Makes 2 quarts / 8 cups

3 c. Water
4 oz. Grade A Wild Rice
2.5 T. Extra virgin olive oil, divide
1 lbs. Sweet potato, peeled and cubed
1/2 c. Onion, chopped
1/2 T. Garlic, chopped
2 quarts Chicken or vegetable stock, divided
4 oz. Lentils
2 oz. Kale, stems removed, chopped into 1 inch pieces
Salt and pepper, To taste
Optional: croutons

Bring water to a boil in medium pot. Stir in wild rice. Reduce heat to simmer, cover and cook for 45 minutes. Drain excess water and reserve the wild rice.

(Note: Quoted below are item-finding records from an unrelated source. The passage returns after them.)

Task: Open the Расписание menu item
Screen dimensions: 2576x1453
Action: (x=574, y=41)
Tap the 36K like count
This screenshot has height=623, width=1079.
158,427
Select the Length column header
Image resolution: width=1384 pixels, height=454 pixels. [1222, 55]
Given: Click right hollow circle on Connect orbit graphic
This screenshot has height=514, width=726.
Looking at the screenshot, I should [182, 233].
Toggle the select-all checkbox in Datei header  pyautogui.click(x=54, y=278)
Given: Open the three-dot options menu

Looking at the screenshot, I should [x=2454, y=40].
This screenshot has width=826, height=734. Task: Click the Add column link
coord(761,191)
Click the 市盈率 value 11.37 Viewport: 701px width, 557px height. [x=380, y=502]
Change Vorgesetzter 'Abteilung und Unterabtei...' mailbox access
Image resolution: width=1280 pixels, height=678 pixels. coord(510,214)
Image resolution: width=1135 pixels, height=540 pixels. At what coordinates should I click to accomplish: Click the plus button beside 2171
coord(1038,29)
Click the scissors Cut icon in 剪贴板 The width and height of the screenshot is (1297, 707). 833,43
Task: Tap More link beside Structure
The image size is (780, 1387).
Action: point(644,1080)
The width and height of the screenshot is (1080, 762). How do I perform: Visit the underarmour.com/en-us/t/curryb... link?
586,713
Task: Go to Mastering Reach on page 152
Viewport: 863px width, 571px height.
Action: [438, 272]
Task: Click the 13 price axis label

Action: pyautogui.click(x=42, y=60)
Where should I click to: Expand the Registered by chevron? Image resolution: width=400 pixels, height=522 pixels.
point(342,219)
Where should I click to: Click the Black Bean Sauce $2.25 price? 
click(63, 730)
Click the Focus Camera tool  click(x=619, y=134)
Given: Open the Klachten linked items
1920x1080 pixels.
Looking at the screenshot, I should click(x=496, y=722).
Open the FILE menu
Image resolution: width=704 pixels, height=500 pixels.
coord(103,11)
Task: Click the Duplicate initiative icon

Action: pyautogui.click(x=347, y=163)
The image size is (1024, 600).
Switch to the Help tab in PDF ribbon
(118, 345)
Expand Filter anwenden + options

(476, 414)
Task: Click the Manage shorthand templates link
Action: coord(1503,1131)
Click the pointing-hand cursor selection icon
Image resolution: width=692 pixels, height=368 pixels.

In a large stockpot, heat 3 T. olive oil. Add diced sweet potato and sauté for 5 minutes, stirring occasionally. Stir in the onion and garlic; sauté for an additional 5 minutes, stirring occasionally.

Add 1 qt. stock, cover and simmer until the sweet potato is cooked through. Whisk the sweet potato, onion and garlic mixture to a smooth consistency.

Add the remaining stock and Lentils and simmer until the lentils are dissolving (about 20 minutes). Whisk until the lentils have thickened the soup.

In a separate pot, heat the remaining olive oil and stir in the chopped kale. Sauté for 2 minutes. Add to the soup along with the cooked wild rice.

Adjust flavor with salt and pepper before serving. Garnish with croutons if desired.

Note: You can freeze the leftovers up to three months.